Cukup dengan menerima kata “bersemayam” sesuai bunyi ayat, tetapi tidak sampai membayangkan bagaimana bentuk dan posisinya. Hakikat (kenyataan) hanya Allah yang tahu.
Pendekatan ini menghindari anggapan bahwa Allah serupa dengan makhluk, tetapi tetap berpegang pada teks al-Qur’an. Al-Qurthubi dalam penafsirannya memahami secara tekstual, tetapi menekankan bahwa sifat istawā yang disandarkan kepada Allah ini tidak sama dengan makhluk-Nya.
Tafsir al-Jami’ li Ahkam al-Qur’an ini bertujuan menjaga prinsip keyakinan bahwa Allah mempunyai sifat-sifat yang luhur tanpa menyerupai makhluk.

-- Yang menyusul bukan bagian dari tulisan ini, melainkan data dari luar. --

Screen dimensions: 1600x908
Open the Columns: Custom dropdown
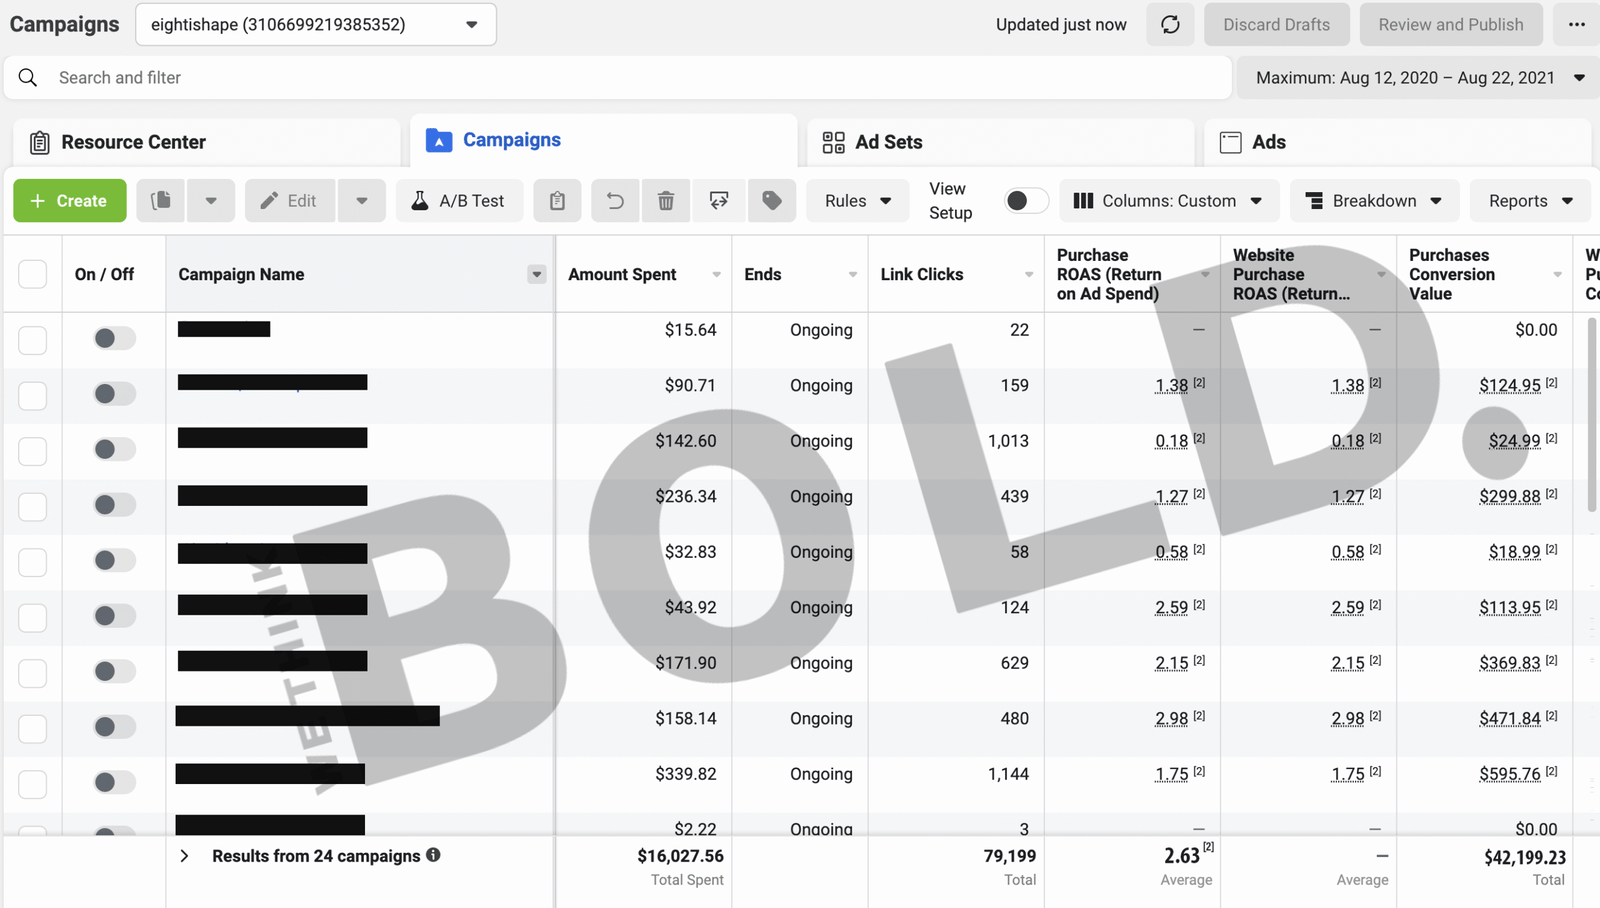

Pendekatan ini juga menunjukkan bentuk kehati-hatian untuk tidak menggambarkan atau menafsirkan secara rinci sifat-sifat Allah.
Pada intinya, kedua mufassir tersebut sepakat bahwa Allah tidak serupa dengan makhluk yang diciptakan, akan tetapi metode yang dipakai berbeda. Al-Zamakhsyari menekankan kepada pendekatan yang bersifat kiasan untuk menegaskan kekuasaan Allah.
Sedangkan al-Qurthubi, lebih cenderung kepada penerimaan makna secara tekstual dengan memakai sikap tawaqquf (menyerahkan hakikatnya kepada Allah). Hal ini mencerminkan perbedaan metodologi dalam penafsiran.